Ainda que se enleve com as coisas simples da vida, o poeta se angustia diante da situação dos desafortunados e exclama: “Existe/ gosto de fome/ na boca/ dos que pedem pão” (p. 45). E um pouco adiante: “E a voz da criança/ se perdeu na rua:/ pelo pão,/ pelo leite.” (p. 49). Ainda outro, em suas “indagações doídas”: “Pai, o quanto vale viver?/ - Viver, meu filho,/ tem sabor de azar/ quando no tempo/ a boca não come.” (p. 65). O gari, humilde e desprezado, no afã inútil de limpar o mundo (p. 115), a fome dos pedreiros (p. 155), o carroceiro (p. 273), os trapos feiosos arrastados da sujeira da favela (p. 45), a lavadeira que se suicidou (p. 70), o marceneiro (p. 114), a multidão sem alma dos anônimos... (p. 73). Outros tantos, espalhados pelo livro, poderiam ser lembrados.

Seu sentimento de mundo, porém, se inquieta também com temas recorrentes nos dias de hoje, como a paz e a liberdade. “Me acode, Zé, me acode!/ O mundo ficou doido./ A vida é muito cítrica./ Ninguém na terra quer vestir/ uma farda de paz. Ninguém.” (Mal do Século - p. 70). Mais adiante, em Toada do Desespero, um poema tocante, a constatação terrível mas verdadeira: “O homem está só,/ o medo cresce.” (p. 81). Num desabafo, como quem brada em plena rua: “Amigos, se me permitem,/ eu quero a paz e a palavra... Meu coração é uma praça:/ liberdade para todos.” (p. 88). Registrando a lúgubre constatação, escreve: “A paz, meu nobre amigo,/ é uma palavra inócua.” (p. 90).
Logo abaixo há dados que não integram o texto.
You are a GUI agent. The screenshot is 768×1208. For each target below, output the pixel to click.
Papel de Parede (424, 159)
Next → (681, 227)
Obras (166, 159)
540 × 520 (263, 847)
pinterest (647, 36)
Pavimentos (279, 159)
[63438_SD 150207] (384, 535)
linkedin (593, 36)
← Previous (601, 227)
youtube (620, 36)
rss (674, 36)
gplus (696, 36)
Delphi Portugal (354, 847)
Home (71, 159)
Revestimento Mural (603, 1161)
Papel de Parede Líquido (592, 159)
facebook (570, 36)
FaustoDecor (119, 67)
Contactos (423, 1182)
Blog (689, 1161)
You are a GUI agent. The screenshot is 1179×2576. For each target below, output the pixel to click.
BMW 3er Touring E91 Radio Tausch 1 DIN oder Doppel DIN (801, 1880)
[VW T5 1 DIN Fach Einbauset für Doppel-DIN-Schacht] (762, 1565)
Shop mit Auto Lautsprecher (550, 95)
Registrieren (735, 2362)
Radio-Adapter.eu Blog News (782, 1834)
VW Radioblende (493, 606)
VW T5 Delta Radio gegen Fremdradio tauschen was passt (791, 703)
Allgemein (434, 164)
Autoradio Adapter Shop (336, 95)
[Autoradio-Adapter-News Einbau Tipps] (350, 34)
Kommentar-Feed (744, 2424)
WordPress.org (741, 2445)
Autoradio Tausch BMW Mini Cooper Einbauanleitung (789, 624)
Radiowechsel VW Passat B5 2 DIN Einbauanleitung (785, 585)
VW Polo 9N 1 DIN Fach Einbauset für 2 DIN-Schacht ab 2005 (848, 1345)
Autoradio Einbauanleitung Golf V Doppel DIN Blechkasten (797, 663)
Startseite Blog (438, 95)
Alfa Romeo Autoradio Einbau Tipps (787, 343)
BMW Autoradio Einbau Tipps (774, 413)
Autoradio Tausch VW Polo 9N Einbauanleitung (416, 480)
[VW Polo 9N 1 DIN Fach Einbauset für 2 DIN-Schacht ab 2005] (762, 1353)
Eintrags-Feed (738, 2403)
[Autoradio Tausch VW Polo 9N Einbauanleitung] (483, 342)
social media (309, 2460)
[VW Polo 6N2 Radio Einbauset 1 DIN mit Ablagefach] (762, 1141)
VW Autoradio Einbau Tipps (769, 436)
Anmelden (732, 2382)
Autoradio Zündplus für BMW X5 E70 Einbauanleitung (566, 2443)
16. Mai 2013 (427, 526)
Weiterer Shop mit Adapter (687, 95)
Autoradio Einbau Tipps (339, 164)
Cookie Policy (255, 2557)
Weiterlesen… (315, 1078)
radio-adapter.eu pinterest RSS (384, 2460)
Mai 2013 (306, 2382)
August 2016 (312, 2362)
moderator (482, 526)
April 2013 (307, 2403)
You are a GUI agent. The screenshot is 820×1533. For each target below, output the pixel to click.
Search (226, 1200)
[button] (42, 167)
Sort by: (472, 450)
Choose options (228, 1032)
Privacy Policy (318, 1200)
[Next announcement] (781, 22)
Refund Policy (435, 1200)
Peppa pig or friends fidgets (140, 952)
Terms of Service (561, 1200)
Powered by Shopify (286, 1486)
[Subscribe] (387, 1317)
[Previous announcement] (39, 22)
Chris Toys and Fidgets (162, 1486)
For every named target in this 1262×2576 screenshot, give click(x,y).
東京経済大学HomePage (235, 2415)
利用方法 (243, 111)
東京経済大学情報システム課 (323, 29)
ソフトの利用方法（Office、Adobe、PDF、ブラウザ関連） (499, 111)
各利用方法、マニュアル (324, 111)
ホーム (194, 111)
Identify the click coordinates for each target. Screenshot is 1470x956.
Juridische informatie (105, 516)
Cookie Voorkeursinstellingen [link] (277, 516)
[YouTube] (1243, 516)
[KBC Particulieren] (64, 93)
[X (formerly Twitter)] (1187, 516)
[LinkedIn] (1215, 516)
Diante das exclusões e preconceitos em tantos lugares, impedindo a livre movimentação das pessoas, o poeta reflete sobre esse paradoxo: “A terra não é negra/ nem azul./ A terra é da cor de todos... A terra é submissa:/ leito para todos./ Quem morre/ não precisa passaporte,/ - a terra aceita” (p. 102).

A condição humana nestes dias massificados também o aflige: “Sei que traumatizo/ a confissão,/ mas o homem do meu tempo/ é uma besta de robô,/ inventa cartórios,/ armas decentes, gravatas,/ leis, calcinhas, duplicatas... É de verdade um símio/ computadorizado.” (p. 106). E a melancólica constatação: “A máquina destruiu/o coração dos homens.” (p. 70).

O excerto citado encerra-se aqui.